UNITED STATES DISTRICT COURT SOUTHERN DISTRICT OF NEW YORK MICHAEL NIEVES, Plaintiff, -against- MIRIAM R. BEST – ACTING SUPREME COURT JUSTICE; CHRISTOPHER RIVET – 21-CV-7171 (LJL) ASSISTANT DISTRICT ATTORNEY; BRANDON RIDDLE – ASSTSTENT DISTRICT ORDER OF SERVICE ATTORNEY; FIRE MARSHAL, PHILIP MEAGHER, #38; POLICE OFFICER, JAMES MARCINEK, #20371; POLICE OFFICER, RUFIAN ARSHAD, #20210; THE CITY OF NEW YORK Defendants. LEWIS J. LIMAN, United States District Judge: Plaintiff, currently held in the Bellevue Hospital Prison Ward, brings this pro se action under 42 U.S.C. § 1983 (“Section 1983”), alleging that Defendants violated his federal constitutional rights. Plaintiff seeks damages as well as declaratory and injunctive relief. He sues: (1) Acting Justice Miriam R. Best of the New York Supreme Court, New York County; (2) New York County Assistant District Attorney Christopher Rivet; (3) New York County Assistant District Attorney Brandon Riddle; (4) Fire Marshal Philip Meagher; (5) New York City Police Officer James Marcinek; (6) New York City Police Officer Rufian Arshad; and (7) the City of New York.

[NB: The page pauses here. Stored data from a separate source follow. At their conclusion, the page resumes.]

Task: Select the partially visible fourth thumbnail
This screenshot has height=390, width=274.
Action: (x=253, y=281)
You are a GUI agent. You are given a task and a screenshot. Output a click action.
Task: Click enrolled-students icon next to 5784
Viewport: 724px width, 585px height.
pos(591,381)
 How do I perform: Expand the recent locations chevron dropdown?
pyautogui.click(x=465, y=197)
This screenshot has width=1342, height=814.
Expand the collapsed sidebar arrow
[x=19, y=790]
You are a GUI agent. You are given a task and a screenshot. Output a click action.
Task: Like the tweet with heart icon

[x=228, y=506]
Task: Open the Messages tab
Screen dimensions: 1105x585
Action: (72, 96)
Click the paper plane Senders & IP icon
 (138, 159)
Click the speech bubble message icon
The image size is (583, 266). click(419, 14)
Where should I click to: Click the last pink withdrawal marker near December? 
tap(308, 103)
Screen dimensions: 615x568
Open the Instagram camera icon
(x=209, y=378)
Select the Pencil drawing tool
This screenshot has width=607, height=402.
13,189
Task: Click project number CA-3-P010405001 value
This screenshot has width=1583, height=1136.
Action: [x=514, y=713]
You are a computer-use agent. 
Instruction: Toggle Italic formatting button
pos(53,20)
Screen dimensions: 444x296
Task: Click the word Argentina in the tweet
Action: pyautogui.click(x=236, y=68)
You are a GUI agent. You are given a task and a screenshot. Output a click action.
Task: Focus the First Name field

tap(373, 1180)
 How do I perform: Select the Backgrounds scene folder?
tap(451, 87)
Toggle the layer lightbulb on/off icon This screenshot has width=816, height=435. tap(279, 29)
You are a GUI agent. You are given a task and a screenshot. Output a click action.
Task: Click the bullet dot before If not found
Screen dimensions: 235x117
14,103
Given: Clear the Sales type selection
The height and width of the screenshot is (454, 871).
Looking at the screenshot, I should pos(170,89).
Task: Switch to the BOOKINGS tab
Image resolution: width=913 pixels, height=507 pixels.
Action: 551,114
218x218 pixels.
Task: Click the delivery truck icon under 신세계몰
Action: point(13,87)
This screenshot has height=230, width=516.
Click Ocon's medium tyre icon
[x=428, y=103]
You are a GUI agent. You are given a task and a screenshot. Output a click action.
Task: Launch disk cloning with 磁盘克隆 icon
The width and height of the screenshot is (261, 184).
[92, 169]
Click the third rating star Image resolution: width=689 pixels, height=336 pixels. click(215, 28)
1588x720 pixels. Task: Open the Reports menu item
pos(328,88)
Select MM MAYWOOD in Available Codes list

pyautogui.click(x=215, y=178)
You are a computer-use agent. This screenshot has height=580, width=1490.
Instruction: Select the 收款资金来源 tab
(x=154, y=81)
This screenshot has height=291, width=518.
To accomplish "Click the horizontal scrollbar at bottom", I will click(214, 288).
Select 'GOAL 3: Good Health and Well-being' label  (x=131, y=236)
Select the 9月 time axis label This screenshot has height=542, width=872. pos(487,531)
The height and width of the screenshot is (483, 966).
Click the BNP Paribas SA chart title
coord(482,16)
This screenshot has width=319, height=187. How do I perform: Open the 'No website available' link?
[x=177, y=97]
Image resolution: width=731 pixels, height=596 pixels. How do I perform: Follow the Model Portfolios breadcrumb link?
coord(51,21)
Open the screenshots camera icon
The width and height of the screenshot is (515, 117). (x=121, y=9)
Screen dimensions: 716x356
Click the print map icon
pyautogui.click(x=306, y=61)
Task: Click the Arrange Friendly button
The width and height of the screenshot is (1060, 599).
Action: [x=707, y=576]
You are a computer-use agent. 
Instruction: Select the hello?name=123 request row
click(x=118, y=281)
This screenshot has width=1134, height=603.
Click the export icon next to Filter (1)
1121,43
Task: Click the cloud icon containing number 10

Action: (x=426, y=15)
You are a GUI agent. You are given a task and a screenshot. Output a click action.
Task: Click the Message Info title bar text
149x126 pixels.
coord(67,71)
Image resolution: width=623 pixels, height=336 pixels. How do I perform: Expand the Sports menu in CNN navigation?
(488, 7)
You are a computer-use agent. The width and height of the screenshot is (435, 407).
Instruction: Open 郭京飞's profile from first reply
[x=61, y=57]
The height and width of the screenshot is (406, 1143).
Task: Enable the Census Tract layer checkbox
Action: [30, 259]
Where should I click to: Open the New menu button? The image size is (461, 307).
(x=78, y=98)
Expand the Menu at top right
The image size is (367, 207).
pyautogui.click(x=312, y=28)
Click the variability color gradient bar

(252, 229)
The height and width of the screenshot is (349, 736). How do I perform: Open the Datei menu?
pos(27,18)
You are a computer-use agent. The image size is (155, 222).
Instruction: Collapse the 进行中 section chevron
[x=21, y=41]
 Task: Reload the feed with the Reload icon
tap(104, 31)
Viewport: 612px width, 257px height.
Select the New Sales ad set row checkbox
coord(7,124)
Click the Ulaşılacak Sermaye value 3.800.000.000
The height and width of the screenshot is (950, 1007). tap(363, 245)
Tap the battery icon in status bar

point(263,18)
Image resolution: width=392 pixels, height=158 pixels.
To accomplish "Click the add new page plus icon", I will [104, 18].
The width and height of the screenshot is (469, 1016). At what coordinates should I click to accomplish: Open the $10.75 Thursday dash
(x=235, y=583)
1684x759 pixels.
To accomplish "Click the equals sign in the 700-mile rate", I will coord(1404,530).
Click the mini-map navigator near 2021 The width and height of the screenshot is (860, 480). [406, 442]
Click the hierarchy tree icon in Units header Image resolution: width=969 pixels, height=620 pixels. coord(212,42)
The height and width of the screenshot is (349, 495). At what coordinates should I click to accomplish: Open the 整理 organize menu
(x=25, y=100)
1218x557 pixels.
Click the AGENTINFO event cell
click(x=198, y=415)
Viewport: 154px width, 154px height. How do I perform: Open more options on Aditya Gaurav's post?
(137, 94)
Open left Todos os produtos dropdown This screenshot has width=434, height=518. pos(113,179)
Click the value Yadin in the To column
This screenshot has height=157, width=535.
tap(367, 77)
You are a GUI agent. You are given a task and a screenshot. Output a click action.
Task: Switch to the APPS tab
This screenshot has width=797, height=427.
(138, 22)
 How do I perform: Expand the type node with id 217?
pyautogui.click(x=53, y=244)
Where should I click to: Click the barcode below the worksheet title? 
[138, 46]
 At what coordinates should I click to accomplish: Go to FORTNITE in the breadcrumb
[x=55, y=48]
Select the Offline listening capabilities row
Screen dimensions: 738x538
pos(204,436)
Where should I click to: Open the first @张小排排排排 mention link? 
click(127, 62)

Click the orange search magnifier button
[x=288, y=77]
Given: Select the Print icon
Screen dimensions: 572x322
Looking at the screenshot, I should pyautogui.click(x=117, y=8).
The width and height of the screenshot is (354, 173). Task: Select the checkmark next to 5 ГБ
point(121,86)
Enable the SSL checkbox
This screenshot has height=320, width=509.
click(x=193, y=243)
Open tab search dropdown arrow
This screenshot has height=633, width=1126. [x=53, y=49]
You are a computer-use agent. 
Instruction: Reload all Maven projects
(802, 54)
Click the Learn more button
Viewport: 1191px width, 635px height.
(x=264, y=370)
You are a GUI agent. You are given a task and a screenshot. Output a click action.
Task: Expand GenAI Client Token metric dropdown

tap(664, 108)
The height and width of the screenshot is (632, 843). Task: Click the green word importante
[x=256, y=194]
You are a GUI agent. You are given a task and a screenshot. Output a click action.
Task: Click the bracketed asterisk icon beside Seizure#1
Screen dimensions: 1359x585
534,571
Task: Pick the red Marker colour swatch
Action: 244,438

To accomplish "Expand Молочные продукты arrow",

Plaintiff filed with his complaint an application for a temporary restraining order and a preliminary injunctive (“TRO application”), as well as an application for the appointment of counsel. (ECF 3, 6.) By order dated September 2, 2021, the Court granted Plaintiff’s request to proceed without prepayment of fees, that is, in forma pauperis (IFP”).1 STANDARD OF REVIEW The Court must dismiss a complaint, or portion thereof, that is frivolous or malicious, fails to state a claim upon which relief may be granted, or seeks monetary relief from a defendant

who is immune from such relief. 28 U.S.C. §§ 1915(e)(2)(B), 1915A(b); see Abbas v. Dixon, 480 F.3d 636, 639 (2d Cir. 2007). The Court must also dismiss a complaint when the Court lacks subject matter jurisdiction. See Fed. R. Civ. P. 12(h)(3). While the law mandates dismissal on any of these grounds, the Court is obliged to construe pro se pleadings liberally, Harris v. Mills, 572 F.3d 66, 72 (2d Cir. 2009), and interpret them to raise the “strongest [claims] that they suggest,” Triestman v. Fed. Bureau of Prisons, 470 F.3d 471, 474 (2d Cir. 2006) (internal quotation marks and citations omitted) (emphasis in original). DISCUSSION A. Justice Best The Court must dismiss Plaintiff’s Section 1983 claims against Acting Justice Miriam Best of the New York Supreme Court, New York County. Judges are absolutely immune from

suit for damages for any actions taken within the scope of their judicial responsibilities. Mireles v. Waco, 502 U.S. 9, 11 (1991). Generally, “acts arising out of, or related to, individual cases before the judge are considered judicial in nature.” Bliven v. Hunt, 579 F.3d 204, 210 (2d Cir. 2009). “Even allegations of bad faith or malice cannot overcome judicial immunity.” Id. (citations omitted). This is because “[w]ithout insulation from liability, judges would be subject

1 Prisoners are not exempt from paying the full filing fee even when they have been granted permission to proceed IFP. See 28 U.S.C. § 1915(b)(1). to harassment and intimidation . . . .” Young v. Selsky, 41 F.3d 47, 51 (2d Cir. 1994). In addition, as amended in 1996, Section 1983 provides that “in any action brought against a judicial officer for an act or omission taken in such officer’s judicial capacity, injunctive relief shall not be granted unless a declaratory decree was violated or declaratory relief was unavailable.” 42 U.S.C. § 1983.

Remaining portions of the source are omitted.